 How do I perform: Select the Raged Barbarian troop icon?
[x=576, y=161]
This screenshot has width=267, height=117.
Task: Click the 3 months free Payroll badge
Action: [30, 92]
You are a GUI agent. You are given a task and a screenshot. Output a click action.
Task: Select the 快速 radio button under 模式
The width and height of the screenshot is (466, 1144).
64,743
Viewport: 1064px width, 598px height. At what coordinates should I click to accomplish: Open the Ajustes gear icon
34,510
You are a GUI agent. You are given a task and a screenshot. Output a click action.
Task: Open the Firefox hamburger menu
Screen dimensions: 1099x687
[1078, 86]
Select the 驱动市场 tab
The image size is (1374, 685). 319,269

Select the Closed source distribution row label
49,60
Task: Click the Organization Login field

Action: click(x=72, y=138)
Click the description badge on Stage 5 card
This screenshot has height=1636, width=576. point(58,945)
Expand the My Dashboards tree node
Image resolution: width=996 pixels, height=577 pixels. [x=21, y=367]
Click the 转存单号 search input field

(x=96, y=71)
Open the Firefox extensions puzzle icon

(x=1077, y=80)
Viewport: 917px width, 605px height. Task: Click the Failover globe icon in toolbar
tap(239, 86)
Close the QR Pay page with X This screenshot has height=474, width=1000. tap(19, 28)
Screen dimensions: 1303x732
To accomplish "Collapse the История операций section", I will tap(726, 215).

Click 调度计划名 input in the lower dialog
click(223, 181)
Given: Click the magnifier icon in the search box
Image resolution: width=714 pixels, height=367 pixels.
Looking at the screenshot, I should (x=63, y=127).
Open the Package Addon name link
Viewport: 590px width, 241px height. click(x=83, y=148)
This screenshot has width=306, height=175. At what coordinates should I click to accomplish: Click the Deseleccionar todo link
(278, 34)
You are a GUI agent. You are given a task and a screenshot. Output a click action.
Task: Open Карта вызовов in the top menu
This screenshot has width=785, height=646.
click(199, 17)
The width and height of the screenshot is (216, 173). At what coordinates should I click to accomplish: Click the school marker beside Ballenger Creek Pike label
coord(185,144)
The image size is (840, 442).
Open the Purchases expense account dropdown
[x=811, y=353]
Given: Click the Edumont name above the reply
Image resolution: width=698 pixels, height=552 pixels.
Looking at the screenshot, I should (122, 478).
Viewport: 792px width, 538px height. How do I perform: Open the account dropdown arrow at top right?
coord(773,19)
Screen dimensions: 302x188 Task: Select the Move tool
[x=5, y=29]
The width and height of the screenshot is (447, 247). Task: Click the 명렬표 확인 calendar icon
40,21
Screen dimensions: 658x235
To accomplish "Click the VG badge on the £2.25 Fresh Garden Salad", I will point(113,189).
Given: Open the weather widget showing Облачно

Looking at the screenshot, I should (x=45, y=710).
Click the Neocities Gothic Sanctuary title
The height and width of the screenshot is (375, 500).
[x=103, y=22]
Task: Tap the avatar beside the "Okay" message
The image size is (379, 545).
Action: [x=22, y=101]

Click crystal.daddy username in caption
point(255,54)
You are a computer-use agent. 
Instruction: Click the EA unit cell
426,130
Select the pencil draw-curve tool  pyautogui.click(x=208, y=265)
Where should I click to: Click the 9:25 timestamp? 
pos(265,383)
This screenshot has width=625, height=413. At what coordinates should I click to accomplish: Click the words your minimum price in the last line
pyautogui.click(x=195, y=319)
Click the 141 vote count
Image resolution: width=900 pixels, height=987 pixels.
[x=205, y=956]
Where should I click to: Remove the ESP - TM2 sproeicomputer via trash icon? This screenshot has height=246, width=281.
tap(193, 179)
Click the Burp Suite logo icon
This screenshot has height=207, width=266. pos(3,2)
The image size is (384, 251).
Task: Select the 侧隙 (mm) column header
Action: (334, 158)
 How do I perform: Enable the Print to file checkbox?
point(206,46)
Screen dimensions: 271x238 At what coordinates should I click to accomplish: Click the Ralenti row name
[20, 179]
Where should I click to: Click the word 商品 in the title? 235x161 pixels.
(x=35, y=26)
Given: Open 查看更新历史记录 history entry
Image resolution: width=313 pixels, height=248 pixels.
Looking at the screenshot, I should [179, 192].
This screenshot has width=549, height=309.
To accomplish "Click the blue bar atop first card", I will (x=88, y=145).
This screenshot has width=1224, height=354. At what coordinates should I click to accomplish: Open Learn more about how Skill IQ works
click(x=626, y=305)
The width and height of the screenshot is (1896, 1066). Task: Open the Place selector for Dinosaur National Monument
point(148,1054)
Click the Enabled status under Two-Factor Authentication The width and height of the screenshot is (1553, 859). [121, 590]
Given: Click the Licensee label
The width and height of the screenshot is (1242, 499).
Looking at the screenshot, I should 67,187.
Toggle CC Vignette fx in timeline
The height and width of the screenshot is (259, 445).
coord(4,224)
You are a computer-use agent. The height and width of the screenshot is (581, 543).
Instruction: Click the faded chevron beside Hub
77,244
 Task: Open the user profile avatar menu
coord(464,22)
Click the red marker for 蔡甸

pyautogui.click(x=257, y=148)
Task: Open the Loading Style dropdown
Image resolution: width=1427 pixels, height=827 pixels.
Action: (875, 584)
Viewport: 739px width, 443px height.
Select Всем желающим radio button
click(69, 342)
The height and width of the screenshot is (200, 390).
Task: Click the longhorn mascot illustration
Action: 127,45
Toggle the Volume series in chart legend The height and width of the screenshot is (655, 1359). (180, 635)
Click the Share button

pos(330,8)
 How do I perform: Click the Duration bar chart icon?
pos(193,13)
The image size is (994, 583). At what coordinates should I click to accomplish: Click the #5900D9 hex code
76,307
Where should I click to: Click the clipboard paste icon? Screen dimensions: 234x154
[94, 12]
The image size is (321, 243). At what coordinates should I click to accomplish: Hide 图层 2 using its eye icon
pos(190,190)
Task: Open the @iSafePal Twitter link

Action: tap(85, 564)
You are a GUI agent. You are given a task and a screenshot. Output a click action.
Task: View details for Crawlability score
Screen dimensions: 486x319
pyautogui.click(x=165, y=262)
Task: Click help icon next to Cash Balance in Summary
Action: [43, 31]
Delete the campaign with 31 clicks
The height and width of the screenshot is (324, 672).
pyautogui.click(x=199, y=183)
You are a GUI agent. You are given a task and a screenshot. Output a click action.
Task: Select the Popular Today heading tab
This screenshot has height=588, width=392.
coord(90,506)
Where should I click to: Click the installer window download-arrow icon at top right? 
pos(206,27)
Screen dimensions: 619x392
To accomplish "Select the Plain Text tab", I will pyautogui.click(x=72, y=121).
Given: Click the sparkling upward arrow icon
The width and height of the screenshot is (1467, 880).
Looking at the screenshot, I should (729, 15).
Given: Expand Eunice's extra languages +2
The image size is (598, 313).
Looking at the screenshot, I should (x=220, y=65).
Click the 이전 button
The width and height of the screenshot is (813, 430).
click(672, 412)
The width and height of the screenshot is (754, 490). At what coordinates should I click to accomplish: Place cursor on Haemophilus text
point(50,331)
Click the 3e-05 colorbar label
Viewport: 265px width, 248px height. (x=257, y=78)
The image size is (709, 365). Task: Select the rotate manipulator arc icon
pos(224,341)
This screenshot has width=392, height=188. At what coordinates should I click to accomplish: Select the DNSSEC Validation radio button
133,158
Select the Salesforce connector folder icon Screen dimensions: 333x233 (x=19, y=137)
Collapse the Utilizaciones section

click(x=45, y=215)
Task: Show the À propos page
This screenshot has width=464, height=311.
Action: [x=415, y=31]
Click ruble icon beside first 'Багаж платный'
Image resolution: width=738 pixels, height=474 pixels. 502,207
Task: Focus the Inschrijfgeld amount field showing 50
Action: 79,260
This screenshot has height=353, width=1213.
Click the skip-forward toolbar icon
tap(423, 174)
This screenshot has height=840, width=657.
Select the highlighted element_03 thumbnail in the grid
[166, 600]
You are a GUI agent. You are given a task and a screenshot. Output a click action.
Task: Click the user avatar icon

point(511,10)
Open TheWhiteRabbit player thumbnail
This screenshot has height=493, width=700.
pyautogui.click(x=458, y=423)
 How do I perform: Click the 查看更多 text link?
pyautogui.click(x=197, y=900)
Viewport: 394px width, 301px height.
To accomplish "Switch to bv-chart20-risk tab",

- - -

# [WHAT THE TASK ASKS]
Set down, exactly as they appear, the line holding "Collapse the Utilizaciones section" and every line after it until the records end.

# [RESPONSE TO THIS TASK]
Collapse the Utilizaciones section

click(x=45, y=215)
Task: Show the À propos page
This screenshot has width=464, height=311.
Action: [x=415, y=31]
Click ruble icon beside first 'Багаж платный'
Image resolution: width=738 pixels, height=474 pixels. 502,207
Task: Focus the Inschrijfgeld amount field showing 50
Action: 79,260
This screenshot has height=353, width=1213.
Click the skip-forward toolbar icon
tap(423, 174)
This screenshot has height=840, width=657.
Select the highlighted element_03 thumbnail in the grid
[166, 600]
You are a GUI agent. You are given a task and a screenshot. Output a click action.
Task: Click the user avatar icon

point(511,10)
Open TheWhiteRabbit player thumbnail
This screenshot has height=493, width=700.
pyautogui.click(x=458, y=423)
 How do I perform: Click the 查看更多 text link?
pyautogui.click(x=197, y=900)
Viewport: 394px width, 301px height.
To accomplish "Switch to bv-chart20-risk tab",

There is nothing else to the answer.